● ASSIGNMENT
The result should be every line in the data below that carries the string "computer".

● SUPPLIED DATA

>>>

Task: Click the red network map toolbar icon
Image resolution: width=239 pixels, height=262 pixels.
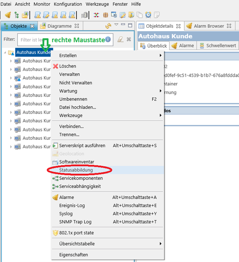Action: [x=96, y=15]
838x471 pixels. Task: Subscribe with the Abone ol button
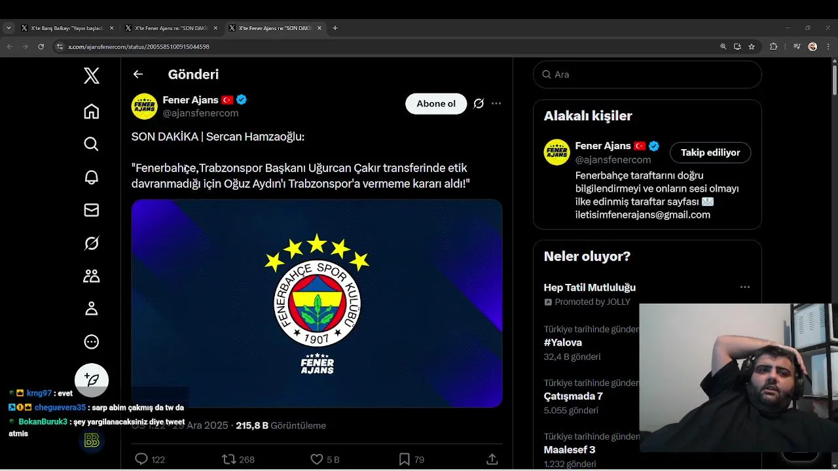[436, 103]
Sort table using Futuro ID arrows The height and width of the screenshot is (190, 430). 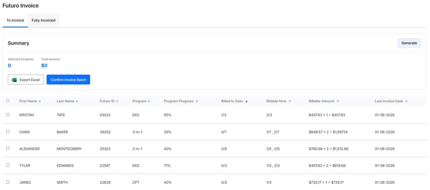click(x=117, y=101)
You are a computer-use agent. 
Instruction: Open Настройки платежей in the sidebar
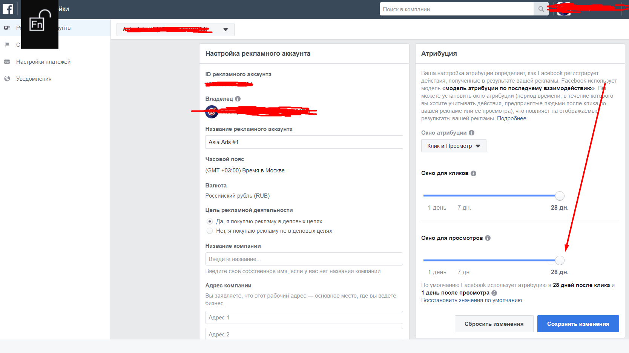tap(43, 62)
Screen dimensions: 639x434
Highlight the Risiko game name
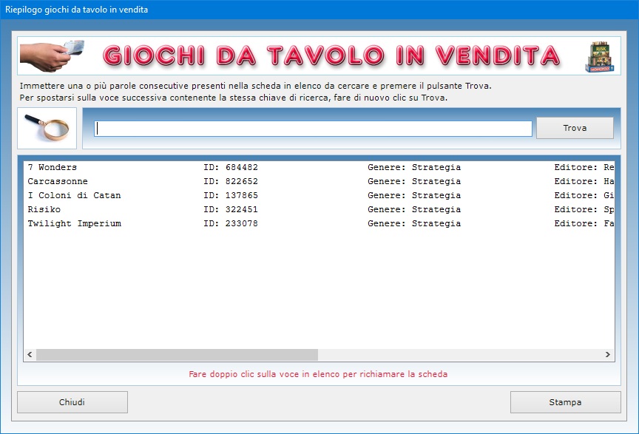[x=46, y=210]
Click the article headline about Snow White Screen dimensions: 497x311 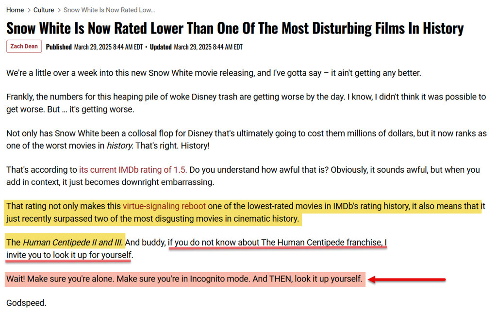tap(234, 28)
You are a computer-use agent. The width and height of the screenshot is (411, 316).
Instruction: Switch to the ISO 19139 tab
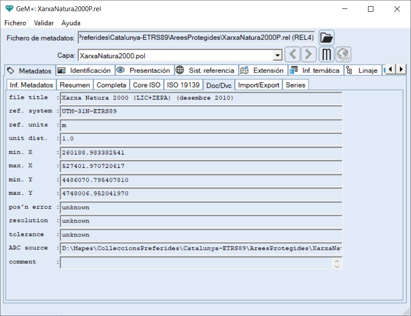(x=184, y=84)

<<<
>>>

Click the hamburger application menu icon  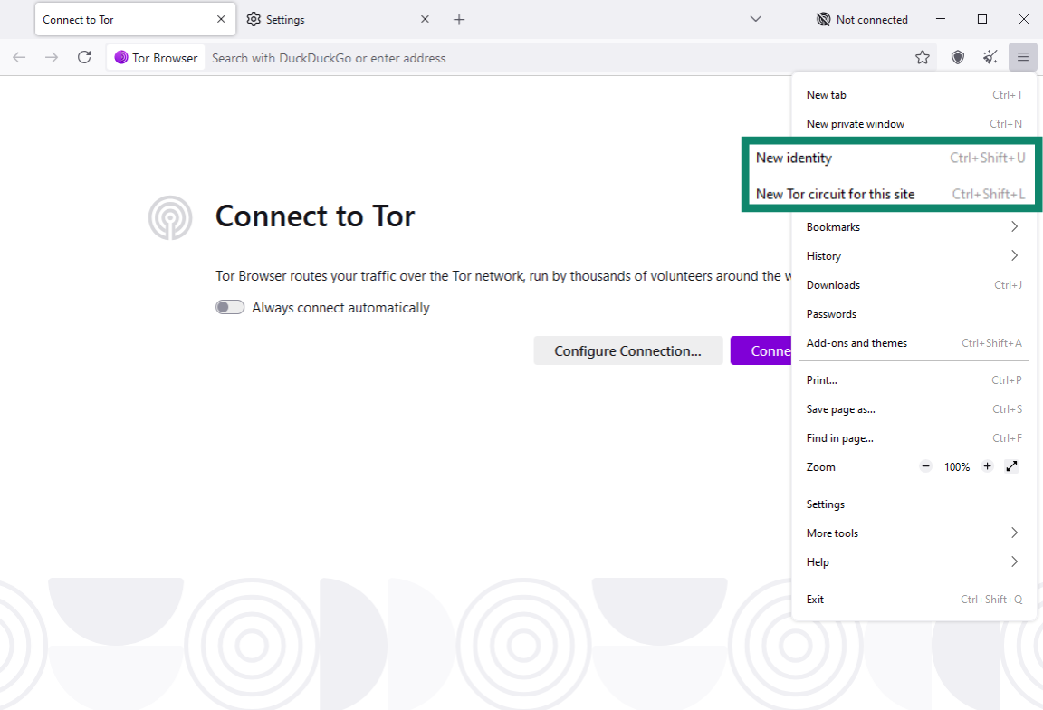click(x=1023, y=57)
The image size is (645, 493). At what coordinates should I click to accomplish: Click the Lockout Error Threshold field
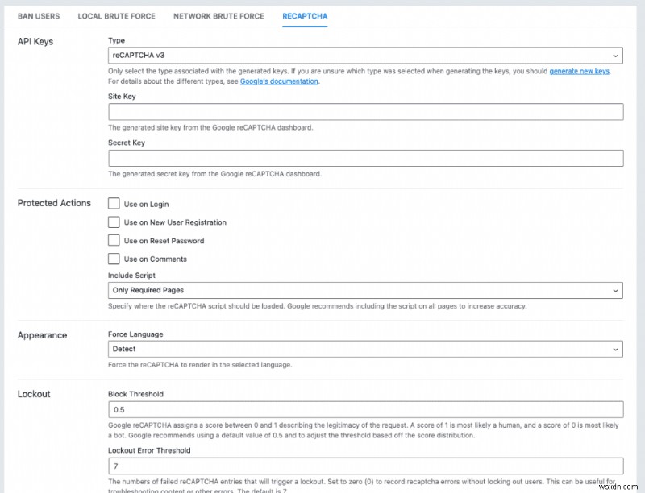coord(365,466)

<<<

● TASK OUTPUT
You are a computer-use agent. 
You are a computer-use agent. The width and height of the screenshot is (411, 316).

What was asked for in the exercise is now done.